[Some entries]
+++
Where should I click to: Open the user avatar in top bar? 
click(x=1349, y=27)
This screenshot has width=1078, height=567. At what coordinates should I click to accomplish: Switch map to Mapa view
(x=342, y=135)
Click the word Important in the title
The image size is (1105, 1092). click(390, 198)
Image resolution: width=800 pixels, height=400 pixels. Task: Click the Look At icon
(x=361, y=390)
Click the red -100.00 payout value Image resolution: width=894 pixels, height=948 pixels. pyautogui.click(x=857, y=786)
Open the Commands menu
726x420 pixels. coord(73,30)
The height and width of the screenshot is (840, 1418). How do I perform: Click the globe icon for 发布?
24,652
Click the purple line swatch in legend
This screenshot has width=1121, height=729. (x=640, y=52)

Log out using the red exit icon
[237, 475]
+++
(What is needed):
Starting at the beginning of the entries and ending at the line containing "(x=361, y=390)", put those lines into a numbered list and leave out any blank lines.

(Answer for this exercise):
1. Where should I click to: Open the user avatar in top bar? 
2. click(x=1349, y=27)
3. This screenshot has width=1078, height=567. At what coordinates should I click to accomplish: Switch map to Mapa view
4. (x=342, y=135)
5. Click the word Important in the title
6. The image size is (1105, 1092). click(390, 198)
7. Image resolution: width=800 pixels, height=400 pixels. Task: Click the Look At icon
8. (x=361, y=390)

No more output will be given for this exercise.